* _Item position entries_
========================

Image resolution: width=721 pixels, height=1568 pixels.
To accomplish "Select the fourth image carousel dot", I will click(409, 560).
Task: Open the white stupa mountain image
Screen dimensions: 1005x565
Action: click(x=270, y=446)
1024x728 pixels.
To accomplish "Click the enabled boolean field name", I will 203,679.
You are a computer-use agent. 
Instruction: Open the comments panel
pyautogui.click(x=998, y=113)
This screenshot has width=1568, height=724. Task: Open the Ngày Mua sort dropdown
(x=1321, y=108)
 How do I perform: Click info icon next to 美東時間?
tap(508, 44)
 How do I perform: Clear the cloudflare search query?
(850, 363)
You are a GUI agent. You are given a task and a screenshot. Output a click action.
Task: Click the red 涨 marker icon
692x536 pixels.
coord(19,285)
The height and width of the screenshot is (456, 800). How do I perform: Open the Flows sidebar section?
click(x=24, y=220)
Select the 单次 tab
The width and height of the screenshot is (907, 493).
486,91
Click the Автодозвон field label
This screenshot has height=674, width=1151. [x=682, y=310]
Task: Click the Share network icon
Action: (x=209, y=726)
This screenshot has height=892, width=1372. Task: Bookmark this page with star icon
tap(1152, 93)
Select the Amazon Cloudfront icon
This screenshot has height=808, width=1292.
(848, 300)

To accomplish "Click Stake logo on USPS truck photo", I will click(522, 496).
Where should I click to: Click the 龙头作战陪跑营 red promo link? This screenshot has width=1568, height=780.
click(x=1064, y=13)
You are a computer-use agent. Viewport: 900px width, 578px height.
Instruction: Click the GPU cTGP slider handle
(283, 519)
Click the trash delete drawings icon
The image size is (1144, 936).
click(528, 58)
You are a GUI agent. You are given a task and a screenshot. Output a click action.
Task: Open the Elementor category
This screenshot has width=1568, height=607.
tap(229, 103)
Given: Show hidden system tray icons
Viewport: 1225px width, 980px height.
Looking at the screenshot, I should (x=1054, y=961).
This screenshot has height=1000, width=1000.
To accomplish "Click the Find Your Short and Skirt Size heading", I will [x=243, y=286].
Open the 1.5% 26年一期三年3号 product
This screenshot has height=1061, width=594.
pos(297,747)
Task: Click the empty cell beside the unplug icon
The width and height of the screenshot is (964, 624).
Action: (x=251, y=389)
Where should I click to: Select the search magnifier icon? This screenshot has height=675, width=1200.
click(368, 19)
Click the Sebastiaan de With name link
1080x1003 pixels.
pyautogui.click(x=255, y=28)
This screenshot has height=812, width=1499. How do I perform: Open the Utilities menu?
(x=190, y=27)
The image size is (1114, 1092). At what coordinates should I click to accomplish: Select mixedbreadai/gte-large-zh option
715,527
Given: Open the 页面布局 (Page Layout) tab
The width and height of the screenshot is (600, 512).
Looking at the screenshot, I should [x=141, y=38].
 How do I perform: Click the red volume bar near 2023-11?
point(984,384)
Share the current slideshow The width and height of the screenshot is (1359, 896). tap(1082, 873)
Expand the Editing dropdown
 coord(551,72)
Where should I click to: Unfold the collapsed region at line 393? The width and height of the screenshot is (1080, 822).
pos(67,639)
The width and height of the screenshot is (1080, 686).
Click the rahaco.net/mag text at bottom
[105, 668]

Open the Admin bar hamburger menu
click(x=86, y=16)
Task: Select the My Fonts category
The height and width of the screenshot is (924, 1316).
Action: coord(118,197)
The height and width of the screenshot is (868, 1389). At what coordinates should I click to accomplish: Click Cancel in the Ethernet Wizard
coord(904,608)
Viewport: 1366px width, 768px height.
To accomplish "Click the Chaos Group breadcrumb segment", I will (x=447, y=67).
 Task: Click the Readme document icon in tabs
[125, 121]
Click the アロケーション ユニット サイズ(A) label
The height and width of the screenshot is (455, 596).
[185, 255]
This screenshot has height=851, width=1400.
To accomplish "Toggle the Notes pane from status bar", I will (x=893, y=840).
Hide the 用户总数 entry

========================

* _PROBLEM DETAILS_
Rewrite all the items above, swapping each "Viewport" for "Display" and keeping everything else unchanged.

* _SOLUTION TO THIS EXERCISE_
Image resolution: width=721 pixels, height=1568 pixels.
To accomplish "Select the fourth image carousel dot", I will click(409, 560).
Task: Open the white stupa mountain image
Screen dimensions: 1005x565
Action: click(x=270, y=446)
1024x728 pixels.
To accomplish "Click the enabled boolean field name", I will 203,679.
You are a computer-use agent. 
Instruction: Open the comments panel
pyautogui.click(x=998, y=113)
This screenshot has width=1568, height=724. Task: Open the Ngày Mua sort dropdown
(x=1321, y=108)
 How do I perform: Click info icon next to 美東時間?
tap(508, 44)
 How do I perform: Clear the cloudflare search query?
(850, 363)
You are a GUI agent. You are given a task and a screenshot. Output a click action.
Task: Click the red 涨 marker icon
692x536 pixels.
coord(19,285)
The height and width of the screenshot is (456, 800). How do I perform: Open the Flows sidebar section?
click(x=24, y=220)
Select the 单次 tab
The width and height of the screenshot is (907, 493).
486,91
Click the Автодозвон field label
This screenshot has height=674, width=1151. [x=682, y=310]
Task: Click the Share network icon
Action: (x=209, y=726)
This screenshot has height=892, width=1372. Task: Bookmark this page with star icon
tap(1152, 93)
Select the Amazon Cloudfront icon
This screenshot has height=808, width=1292.
(848, 300)

To accomplish "Click Stake logo on USPS truck photo", I will click(522, 496).
Where should I click to: Click the 龙头作战陪跑营 red promo link? This screenshot has width=1568, height=780.
click(x=1064, y=13)
You are a computer-use agent. Display: 900px width, 578px height.
Instruction: Click the GPU cTGP slider handle
(283, 519)
Click the trash delete drawings icon
The image size is (1144, 936).
click(528, 58)
You are a GUI agent. You are given a task and a screenshot. Output a click action.
Task: Open the Elementor category
This screenshot has width=1568, height=607.
tap(229, 103)
Given: Show hidden system tray icons
Display: 1225px width, 980px height.
Looking at the screenshot, I should (x=1054, y=961).
This screenshot has height=1000, width=1000.
To accomplish "Click the Find Your Short and Skirt Size heading", I will [x=243, y=286].
Open the 1.5% 26年一期三年3号 product
This screenshot has height=1061, width=594.
pos(297,747)
Task: Click the empty cell beside the unplug icon
The width and height of the screenshot is (964, 624).
Action: (x=251, y=389)
Where should I click to: Select the search magnifier icon? This screenshot has height=675, width=1200.
click(368, 19)
Click the Sebastiaan de With name link
1080x1003 pixels.
pyautogui.click(x=255, y=28)
This screenshot has height=812, width=1499. How do I perform: Open the Utilities menu?
(x=190, y=27)
The image size is (1114, 1092). At what coordinates should I click to accomplish: Select mixedbreadai/gte-large-zh option
715,527
Given: Open the 页面布局 (Page Layout) tab
The width and height of the screenshot is (600, 512).
Looking at the screenshot, I should [x=141, y=38].
 How do I perform: Click the red volume bar near 2023-11?
point(984,384)
Share the current slideshow The width and height of the screenshot is (1359, 896). tap(1082, 873)
Expand the Editing dropdown
 coord(551,72)
Where should I click to: Unfold the collapsed region at line 393? The width and height of the screenshot is (1080, 822).
pos(67,639)
The width and height of the screenshot is (1080, 686).
Click the rahaco.net/mag text at bottom
[105, 668]

Open the Admin bar hamburger menu
click(x=86, y=16)
Task: Select the My Fonts category
The height and width of the screenshot is (924, 1316).
Action: coord(118,197)
The height and width of the screenshot is (868, 1389). At what coordinates should I click to accomplish: Click Cancel in the Ethernet Wizard
coord(904,608)
Display: 1366px width, 768px height.
To accomplish "Click the Chaos Group breadcrumb segment", I will (x=447, y=67).
 Task: Click the Readme document icon in tabs
[125, 121]
Click the アロケーション ユニット サイズ(A) label
The height and width of the screenshot is (455, 596).
[185, 255]
This screenshot has height=851, width=1400.
To accomplish "Toggle the Notes pane from status bar", I will (x=893, y=840).
Hide the 用户总数 entry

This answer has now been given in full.